The south end of Tel Aviv comprises several neighborhoods that are among the city’s most varied and historic. Some parts of the south existed even before Tel Aviv itself was established, while some of its landmarks date back to the city’s very first decade.
This sizeable section includes such incredibly diverse parts as Allenby Street and the beachfront promenade (tayelet), the Florentin and Neve Tzedek neighborhoods, the Yemenite Quarter, several noteworthy synagogues and Tel Aviv’s only active mosque.
There are also a handful of colorful outdoor markets, including the Nachlat Binyamin Pedestrian Mall, Carmel Market, Bezalel Market and Levinsky Market, which are packed with just about everything: fresh food and delicacies, spices, clothing, house wares and assorted gifts and knickknacks.
Allenby Street, one of the main thoroughfares connecting the south end to the heart of the city, was once Tel Aviv’s most elegant street—its “grand boulevard.” You can still see remnants of Allenby’s old-time grandeur if you look behind the treetops at some of the buildings, which have signs in mosaic tile bearing the dates when they were built and names of the architects and owners.
Just west of Allenby on the corner of Ahad Ha’am and Herzl Streets is Shalom Tower, which was built on the site of the original Gymnasium Herzliya—the first high school with an entirely Hebrew curriculum. The mammoth rectangular building was once Israel’s tallest and had also housed Tel Aviv’s first department store.
Continuing west on Ahad Ha’am will bring you to Neve Tzedek—the first Jewish neighborhood to be built in the late 19th century outside the walls of Old Jaffa—which is now one of Tel Aviv’s most charming and sought-after areas. The Suzanne Dellal Centre’s courtyard is undoubtedly one of Tel Aviv’s most beautiful attractions, while Shabazi Street, the neighborhood’s main drag, is a lovely place for a leisurely stroll.

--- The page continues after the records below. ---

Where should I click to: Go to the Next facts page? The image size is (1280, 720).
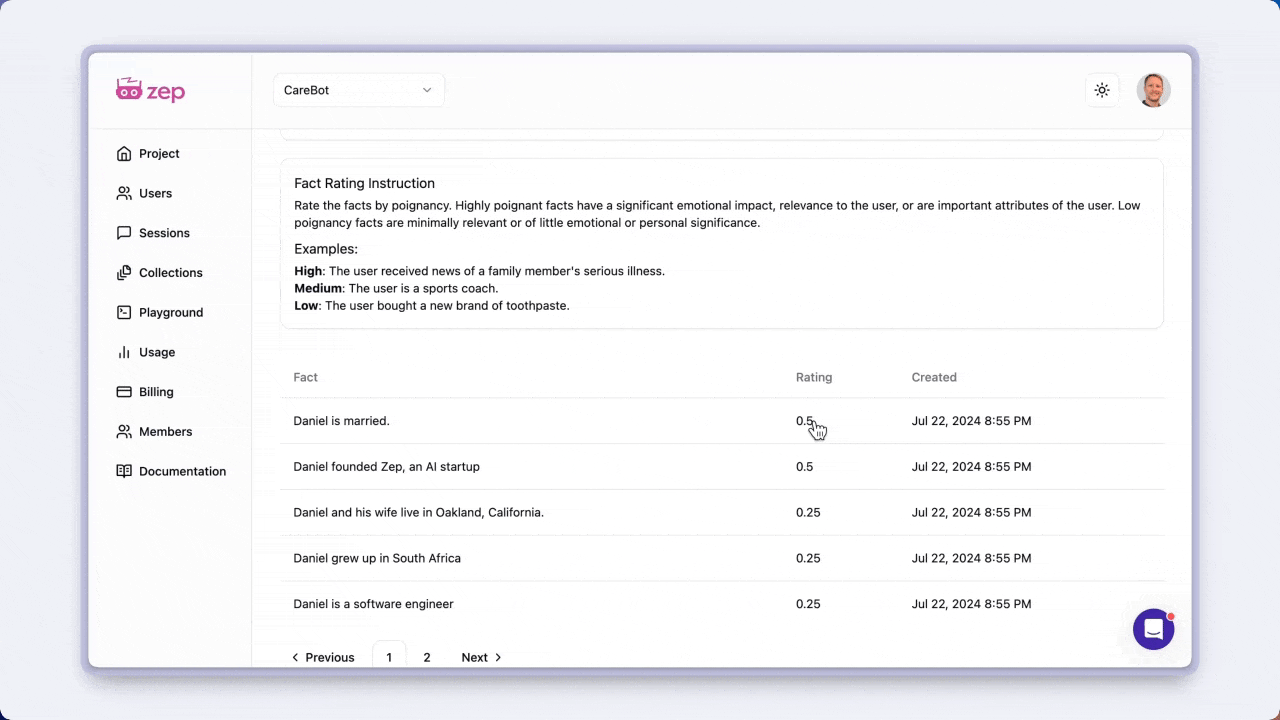[x=481, y=657]
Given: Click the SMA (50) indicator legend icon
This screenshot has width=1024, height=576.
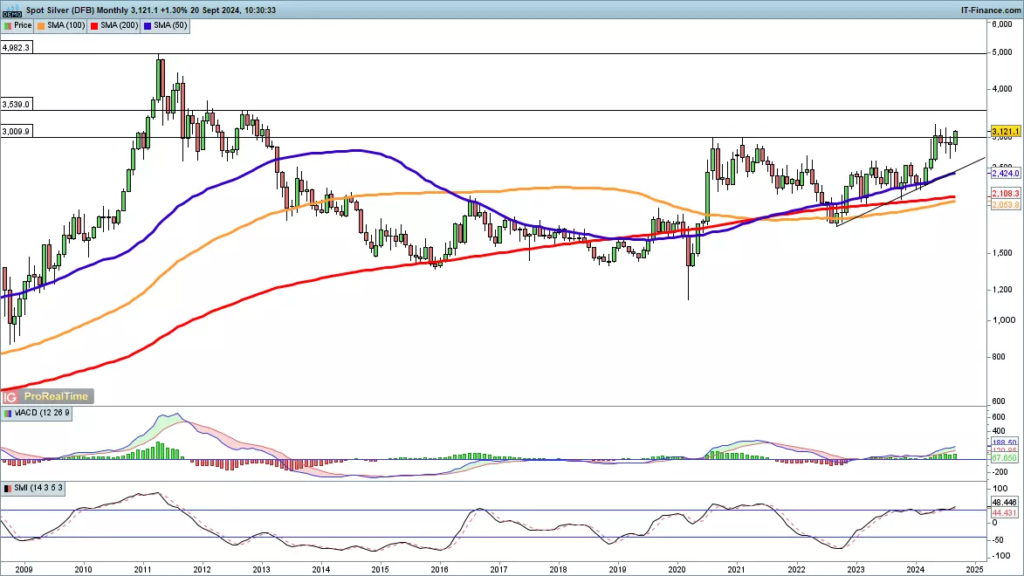Looking at the screenshot, I should click(x=148, y=25).
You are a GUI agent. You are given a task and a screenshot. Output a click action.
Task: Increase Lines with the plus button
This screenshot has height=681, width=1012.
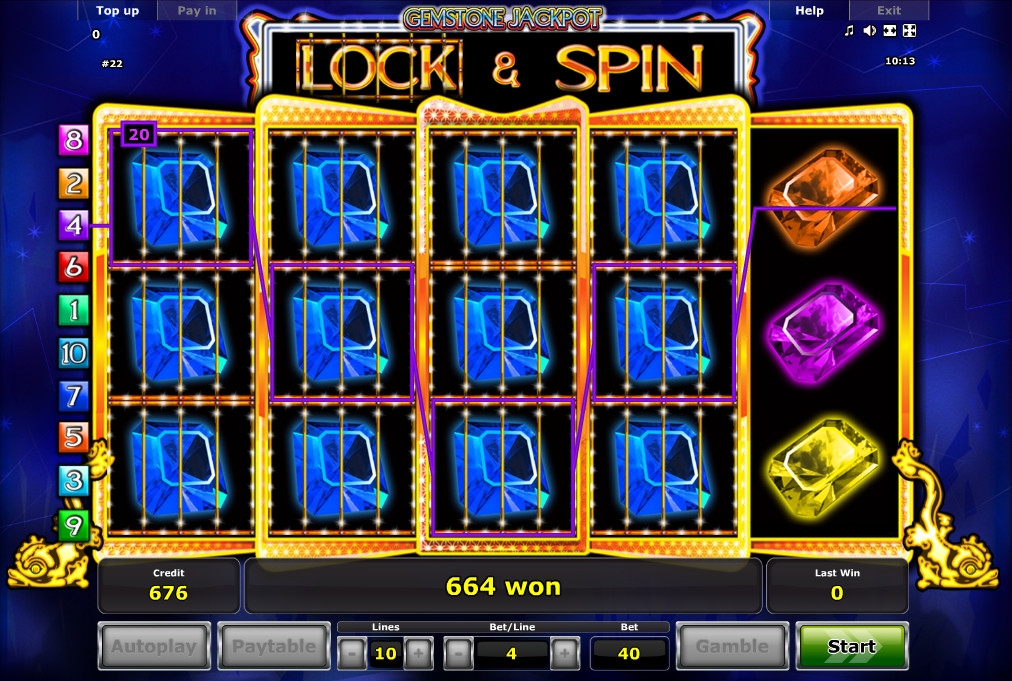point(418,653)
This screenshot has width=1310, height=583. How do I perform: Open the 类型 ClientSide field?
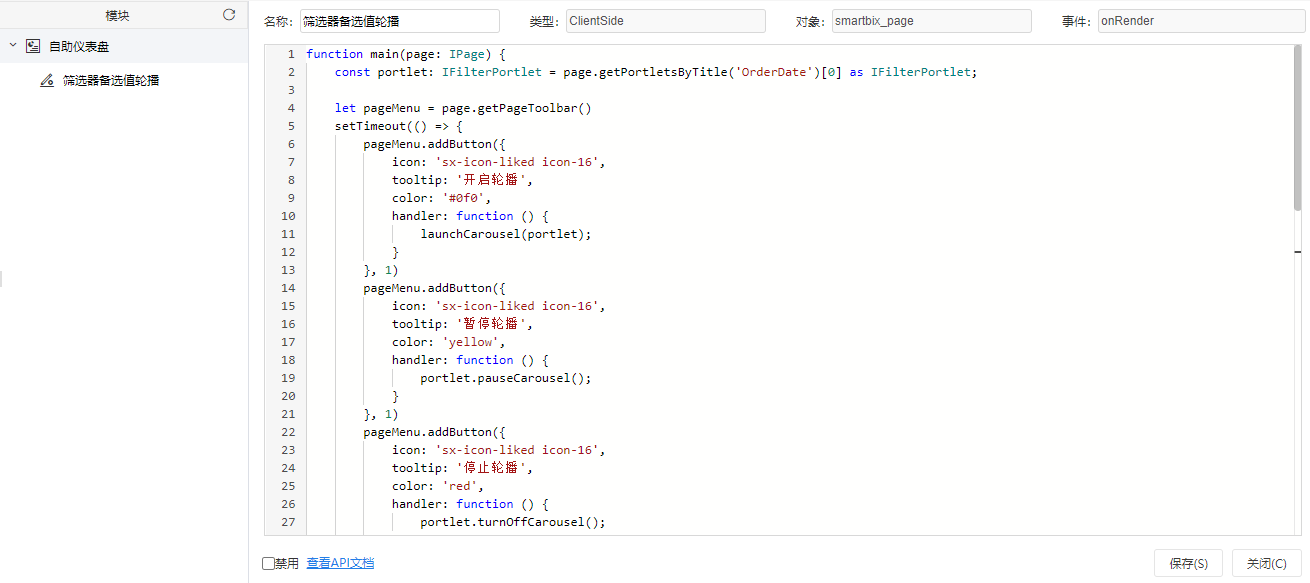click(666, 21)
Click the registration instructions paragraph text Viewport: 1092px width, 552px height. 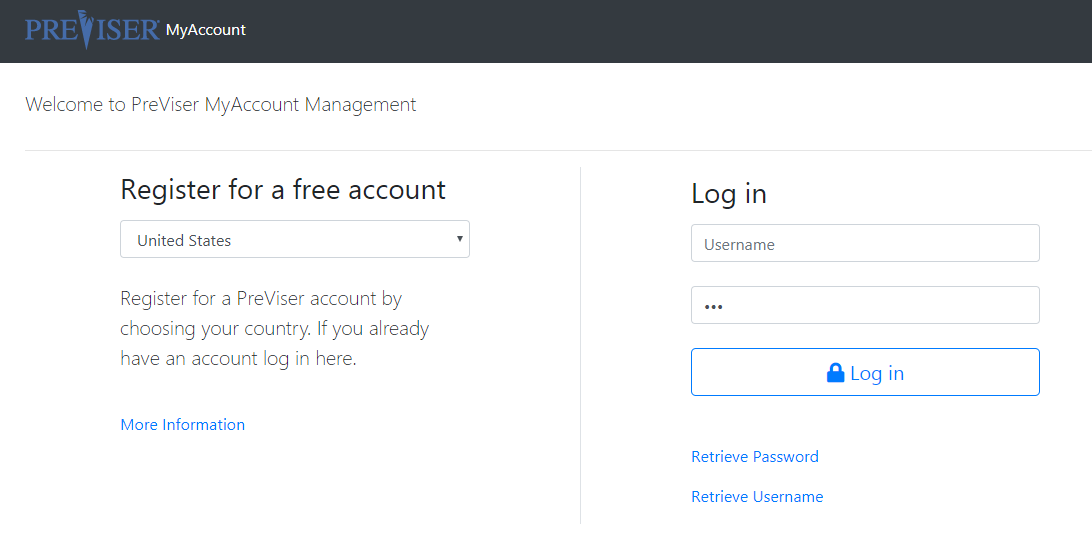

Not far south of Neve Tzedek is the Florentin neighborhood, Tel Aviv’s melting pot of urban cool and solid, ethnic working class. The area is also home to numerous high-end furniture and lighting shops that have cropped up over the last decade (particularly along Frenkel and Wolfson Streets), making Florentin a prime destination for top-end interior designers.
The southern part of the city is a glorious hodgepodge, both in term of its population—which includes hipsters and artists, foreign workers, Arabic-speaking Yemenite Jews and hi-tech millionaires—and its equally eclectic architecture. The overall feeling the area exudes is a mix of ethnic diversity, authenticity, history, urban grit and Levantine charm.